Understanding the mechanism behind heart failure with preserved ejection fraction has moved closer to reality with a new study from investigators at the Interdisciplinary Stem Cell Institute (ISCI) at the University of Miami Miller School of Medicine.
The study results were published in the Journal of the American College of Cardiology, one of the highest-ranking journals in the field of cardiovascular research.
The story so far involves a “bad” protein, a “good” enzyme and an unexpected finding when comparing animals and humans.
In contrast with heart failure with reduced ejection fraction — where the heart tends to pump blood less effectively over time — heart failure with preserved ejection fraction (HFpEF) is more common among people over age 65. In addition, treating patients with HFpEF can be complex, as they often present with other conditions at the same time, including hypertension, obesity, diabetes and kidney disease.
“In fact, people with chronic kidney disease and HFpEF do constitute a distinct, high-risk subgroup,” said Lina A. Shehadeh, Ph.D., senior author of the study and associate professor in the Department of Medicine’s Division of Cardiology and the ISCI.
Dr. Shehadeh, lead author Keyvan Yousefi, Pharm.D., and colleagues across the Miller campus collaborated on a study looking at HFpEF in a mouse model of Alport Syndrome, a rare kidney disease.
The current work builds on previous research that identified, for the first time, the role of the protein osteopontin in Alport Syndrome. The new results suggest that reducing high levels of osteopontin could reduce the severity of heart failure with preserved ejection fraction.
The new research further indicts osteopontin as a “bad player.” It also expands Dr. Shehadeh’s work beyond the mouse model, examining human heart tissue from heart failure patients with reduced or preserved ejection fraction, as well as cardiac cells grown in the lab using induced pluripotent stem cells.
The investigation also supports a “good actor” role for an enzyme called 2-Oxoglutarate Dehydrogenase-Like or OGDHL. In the presence of elevated levels of osteopontin, however, OGDHL becomes dysregulated, the study shows.
But that’s where the unexpected result emerged.
“We were surprised to see that validation of OGDHL expression in human cardiac biopsies showed opposite results than those in the mouse,” Dr. Shehadeh said. This means that instead of OGDHL levels being low as in the sick mice, they were high in the patients.

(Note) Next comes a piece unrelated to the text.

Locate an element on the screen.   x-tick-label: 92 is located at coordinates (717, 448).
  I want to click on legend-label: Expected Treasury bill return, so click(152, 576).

“This could be attributed to the fact that the cardiac patients were obese and diabetic, unlike our mouse model,” she added. “However, the bottom line is that OGDHL is dysregulated in the human HFpEF hearts, and this was found based on our mouse studies.”
The HFpEF preclinical research also shows that these mice develop diastolic heart dysfunction, cardiac hypertrophy (thickening of the heart muscle) and fibrosis (formation of excess tissue). The researchers further demonstrated that lowering the levels of osteopontin improved these outcomes.
The findings suggest therapeutic targets to help people living with chronic kidney disease and HFpEF. Specifically, future treatment could include a blocker to reduce levels of the osteopontin protein or substances to maintain regulation of OGHDL.
Miller School investigators are leaders regarding this high-risk form of heart failure.
“UM doctors and researchers are aware how disadvantaged HFpEF patients are, and how there is a pressing unmet need for understanding the mechanisms of the disease, and finding novel therapies,” Dr. Shehadeh said.
Dr. Shehadeh is grateful to the Miami Heart Research Institute, NIH and AHA for funding this research program.
“One of the next investigations is an NIH-funded study to validate the findings in a pig model of renal-induced HFpEF,” she added.
“This is a really nice multidisciplinary project, since it employs the expertise and intellectual contribution from several experts in the field from basic, translational, and clinical cardiology,” said Dr. Yousefi, a Ph.D. candidate in the Department of Molecular and Cellular Pharmacology who received a Pre-doctoral Fellowship Award from the American Heart Association in 2018 to pursue this project. “I am proud to be part of an esteemed team of researchers, including Drs. Joshua Hare and Keith Webster from the Miller School, Dr. David Kass from the Johns Hopkins University, and Dr. Henk Granzier from the University of Arizona.”
Authors on this paper also included Dr. Camila Irion, co-first author and postdoctoral researcher in the Shehadeh lab, Drs. Konstantinos Hatzistergos and Lauro Takeuchi from ISCI, Dr. Wen Ding, former Ph.D. student in the Shehadeh lab and now a postdoctoral fellow at Yale School of Medicine, Guerline Lambert, research associate in the Shehadeh lab, Drs. Dong I. Lee and Virginia Hahn from Johns Hopkins, and Trevor Eisenberg and Sarah Sukkar, UM medical students.